Repeat the entries verbatim.

### Stored records
# # #

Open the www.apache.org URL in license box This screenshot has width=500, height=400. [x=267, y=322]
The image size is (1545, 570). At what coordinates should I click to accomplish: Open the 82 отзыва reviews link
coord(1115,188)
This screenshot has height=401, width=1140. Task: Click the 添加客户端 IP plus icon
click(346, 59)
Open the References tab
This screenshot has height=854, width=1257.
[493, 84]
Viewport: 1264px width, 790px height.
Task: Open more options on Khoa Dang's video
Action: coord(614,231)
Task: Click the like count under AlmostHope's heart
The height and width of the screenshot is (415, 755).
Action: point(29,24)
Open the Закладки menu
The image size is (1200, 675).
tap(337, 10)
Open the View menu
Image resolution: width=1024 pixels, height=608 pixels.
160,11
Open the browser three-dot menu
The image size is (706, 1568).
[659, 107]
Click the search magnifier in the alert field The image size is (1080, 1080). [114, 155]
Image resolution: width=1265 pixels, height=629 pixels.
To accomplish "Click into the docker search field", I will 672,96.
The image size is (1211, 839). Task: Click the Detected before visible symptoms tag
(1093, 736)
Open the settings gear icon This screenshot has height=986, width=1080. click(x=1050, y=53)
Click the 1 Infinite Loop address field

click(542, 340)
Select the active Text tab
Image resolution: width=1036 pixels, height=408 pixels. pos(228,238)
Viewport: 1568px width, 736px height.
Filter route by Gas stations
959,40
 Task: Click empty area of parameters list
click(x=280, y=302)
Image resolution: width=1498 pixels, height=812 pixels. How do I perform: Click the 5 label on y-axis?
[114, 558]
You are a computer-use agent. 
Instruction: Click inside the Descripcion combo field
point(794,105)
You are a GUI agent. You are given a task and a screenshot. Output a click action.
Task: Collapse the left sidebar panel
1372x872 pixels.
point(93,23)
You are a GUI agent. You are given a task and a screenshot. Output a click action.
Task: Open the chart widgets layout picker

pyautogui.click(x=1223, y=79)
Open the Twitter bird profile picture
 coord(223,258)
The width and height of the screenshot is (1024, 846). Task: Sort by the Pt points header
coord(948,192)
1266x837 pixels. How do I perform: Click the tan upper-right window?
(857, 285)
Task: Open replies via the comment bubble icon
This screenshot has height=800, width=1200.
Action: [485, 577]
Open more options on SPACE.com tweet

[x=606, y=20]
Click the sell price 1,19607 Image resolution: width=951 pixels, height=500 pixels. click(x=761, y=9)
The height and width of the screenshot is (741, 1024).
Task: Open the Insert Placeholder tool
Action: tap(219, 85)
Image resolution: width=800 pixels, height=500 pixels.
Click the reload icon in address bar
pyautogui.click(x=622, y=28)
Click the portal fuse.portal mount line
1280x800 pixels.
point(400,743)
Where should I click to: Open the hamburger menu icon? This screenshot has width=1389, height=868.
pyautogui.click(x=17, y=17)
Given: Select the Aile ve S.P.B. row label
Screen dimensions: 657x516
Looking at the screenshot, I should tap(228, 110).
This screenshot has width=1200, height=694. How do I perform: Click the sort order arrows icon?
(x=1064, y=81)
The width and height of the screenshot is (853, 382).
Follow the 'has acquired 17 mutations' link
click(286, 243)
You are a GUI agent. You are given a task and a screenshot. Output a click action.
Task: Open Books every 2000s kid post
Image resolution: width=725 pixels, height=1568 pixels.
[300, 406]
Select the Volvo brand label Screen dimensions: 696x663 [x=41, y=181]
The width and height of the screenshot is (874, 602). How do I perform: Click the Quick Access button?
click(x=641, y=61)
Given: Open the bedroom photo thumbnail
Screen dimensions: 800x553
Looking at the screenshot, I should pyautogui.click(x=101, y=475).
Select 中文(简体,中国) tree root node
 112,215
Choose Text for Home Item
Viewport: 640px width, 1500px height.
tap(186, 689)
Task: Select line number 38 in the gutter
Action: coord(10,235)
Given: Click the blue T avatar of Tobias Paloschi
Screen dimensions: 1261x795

# # #

### ANSWER SECTION
Open the www.apache.org URL in license box This screenshot has width=500, height=400. [x=267, y=322]
The image size is (1545, 570). At what coordinates should I click to accomplish: Open the 82 отзыва reviews link
coord(1115,188)
This screenshot has height=401, width=1140. Task: Click the 添加客户端 IP plus icon
click(346, 59)
Open the References tab
This screenshot has height=854, width=1257.
[493, 84]
Viewport: 1264px width, 790px height.
Task: Open more options on Khoa Dang's video
Action: coord(614,231)
Task: Click the like count under AlmostHope's heart
The height and width of the screenshot is (415, 755).
Action: point(29,24)
Open the Закладки menu
The image size is (1200, 675).
tap(337, 10)
Open the View menu
Image resolution: width=1024 pixels, height=608 pixels.
160,11
Open the browser three-dot menu
The image size is (706, 1568).
[659, 107]
Click the search magnifier in the alert field The image size is (1080, 1080). [114, 155]
Image resolution: width=1265 pixels, height=629 pixels.
To accomplish "Click into the docker search field", I will 672,96.
The image size is (1211, 839). Task: Click the Detected before visible symptoms tag
(1093, 736)
Open the settings gear icon This screenshot has height=986, width=1080. click(x=1050, y=53)
Click the 1 Infinite Loop address field

click(542, 340)
Select the active Text tab
Image resolution: width=1036 pixels, height=408 pixels. pos(228,238)
Viewport: 1568px width, 736px height.
Filter route by Gas stations
959,40
 Task: Click empty area of parameters list
click(x=280, y=302)
Image resolution: width=1498 pixels, height=812 pixels. How do I perform: Click the 5 label on y-axis?
[114, 558]
You are a computer-use agent. 
Instruction: Click inside the Descripcion combo field
point(794,105)
You are a GUI agent. You are given a task and a screenshot. Output a click action.
Task: Collapse the left sidebar panel
1372x872 pixels.
point(93,23)
You are a GUI agent. You are given a task and a screenshot. Output a click action.
Task: Open the chart widgets layout picker

pyautogui.click(x=1223, y=79)
Open the Twitter bird profile picture
 coord(223,258)
The width and height of the screenshot is (1024, 846). Task: Sort by the Pt points header
coord(948,192)
1266x837 pixels. How do I perform: Click the tan upper-right window?
(857, 285)
Task: Open replies via the comment bubble icon
This screenshot has height=800, width=1200.
Action: [485, 577]
Open more options on SPACE.com tweet

[x=606, y=20]
Click the sell price 1,19607 Image resolution: width=951 pixels, height=500 pixels. click(x=761, y=9)
The height and width of the screenshot is (741, 1024).
Task: Open the Insert Placeholder tool
Action: tap(219, 85)
Image resolution: width=800 pixels, height=500 pixels.
Click the reload icon in address bar
pyautogui.click(x=622, y=28)
Click the portal fuse.portal mount line
1280x800 pixels.
point(400,743)
Where should I click to: Open the hamburger menu icon? This screenshot has width=1389, height=868.
pyautogui.click(x=17, y=17)
Given: Select the Aile ve S.P.B. row label
Screen dimensions: 657x516
Looking at the screenshot, I should tap(228, 110).
This screenshot has width=1200, height=694. How do I perform: Click the sort order arrows icon?
(x=1064, y=81)
The width and height of the screenshot is (853, 382).
Follow the 'has acquired 17 mutations' link
click(286, 243)
You are a GUI agent. You are given a task and a screenshot. Output a click action.
Task: Open Books every 2000s kid post
Image resolution: width=725 pixels, height=1568 pixels.
[300, 406]
Select the Volvo brand label Screen dimensions: 696x663 [x=41, y=181]
The width and height of the screenshot is (874, 602). How do I perform: Click the Quick Access button?
click(x=641, y=61)
Given: Open the bedroom photo thumbnail
Screen dimensions: 800x553
Looking at the screenshot, I should pyautogui.click(x=101, y=475).
Select 中文(简体,中国) tree root node
 112,215
Choose Text for Home Item
Viewport: 640px width, 1500px height.
tap(186, 689)
Task: Select line number 38 in the gutter
Action: coord(10,235)
Given: Click the blue T avatar of Tobias Paloschi
Screen dimensions: 1261x795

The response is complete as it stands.